- Leader: Wadie Haddad
- Dates active: c. 1972–1976
- Active regions: Middle East, West Bank, operations in Uganda, Israel
- Ideology: Marxism–Leninism^{[citation needed]} Palestinian nationalism
- Status: Defunct

= Popular Front for the Liberation of Palestine – External Operations =

Palestinian militant organisation

The Popular Front for the Liberation of Palestine – External Operations (PFLP-EO; الجبهة الشعبية لتحرير فلسطين - العمليات الخارجية) or Special Operations (PFLP-SO; العمليات الخاصة) or Special Operations Group (PFLP-SOG; مجموعة العمليات الخاصة) was a Palestinian militant organisation led by Wadie Haddad.

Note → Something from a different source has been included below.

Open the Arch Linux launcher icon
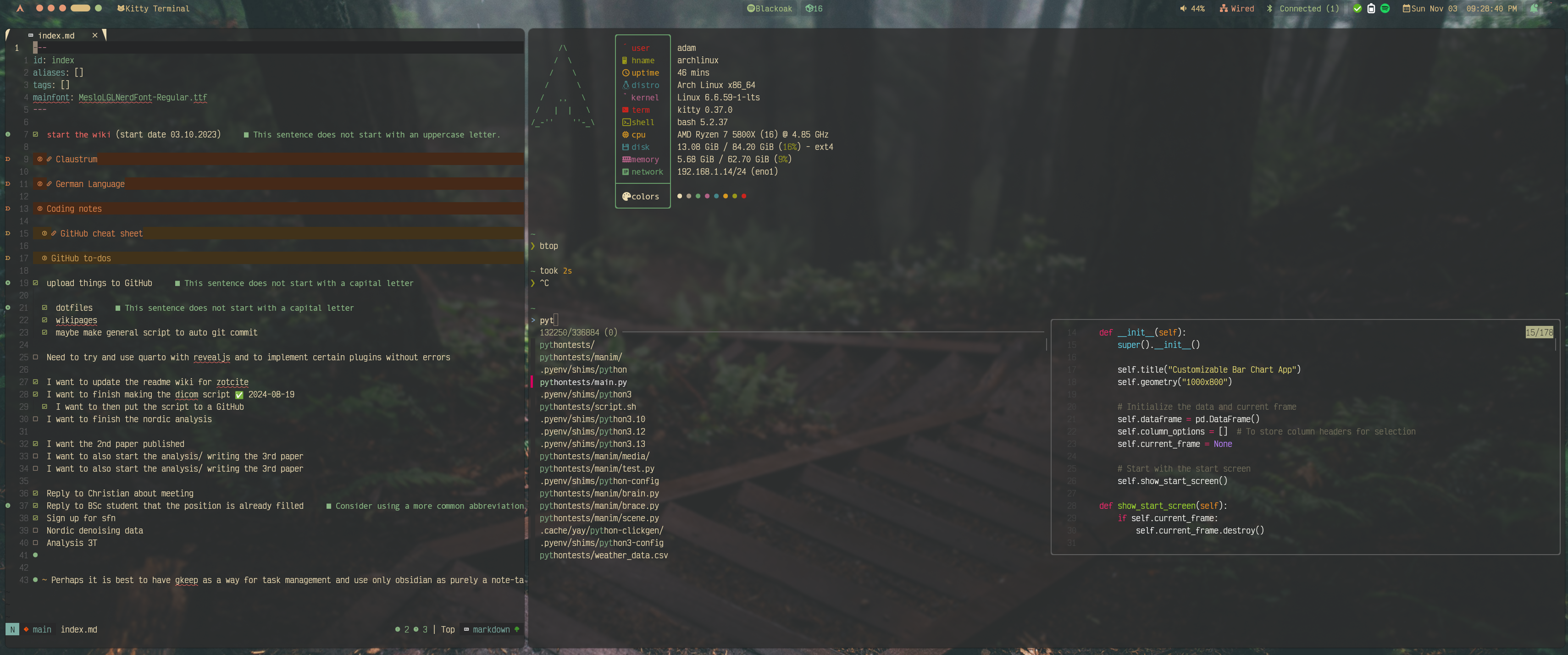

== Relationship to the PFLP and other organisations==

Haddad had been a leading member of the Arab Nationalist Movement (ANM), which was one of the groups that came together to found the Popular Front for the Liberation of Palestine (PFLP) in late 1967. He oversaw its Special Apparatus, which was responsible for so-called external operations - attacks conducted outside the borders of historic Palestine. The Dawson's Field hijackings, organised by Haddad, were held within the PFLP to have provoked the Black September crackdown on the Palestine Liberation Organization (PLO) in Jordan, and Haddad was extensively criticized, especially by the organisation's left. At a central committee meeting in early November 1970, the PFLP agreed to suspend external operations in general and the tactic of airplane hijacking specifically.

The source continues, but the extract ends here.